- GIVEN PROBLEM -
Rewrite the listing lines, starting at the line containing "Task: Open the Linux penguin commands section" and ending after the line containing "Action: (x=91, y=106)", and include the request text. In the answer coordinates only, multiply each number by 2.15 and round it to a whole number, with halves rounding up.

- PROVIDED MATERIAL -
_____

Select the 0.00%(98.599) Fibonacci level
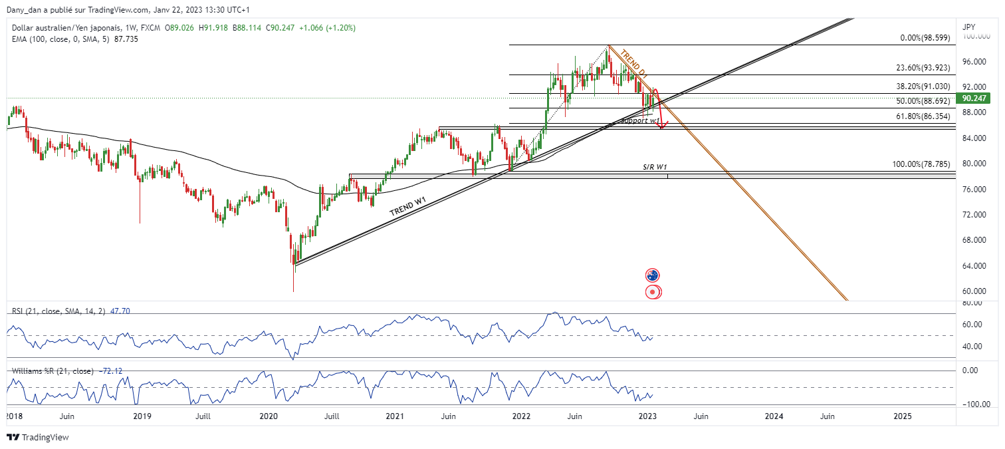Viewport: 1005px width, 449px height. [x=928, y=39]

_____

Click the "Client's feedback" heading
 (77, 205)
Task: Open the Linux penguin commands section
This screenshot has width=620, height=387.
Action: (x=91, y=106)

_____

- FULL OUTPUT -
Task: Open the Linux penguin commands section
This screenshot has width=620, height=387.
Action: (x=196, y=228)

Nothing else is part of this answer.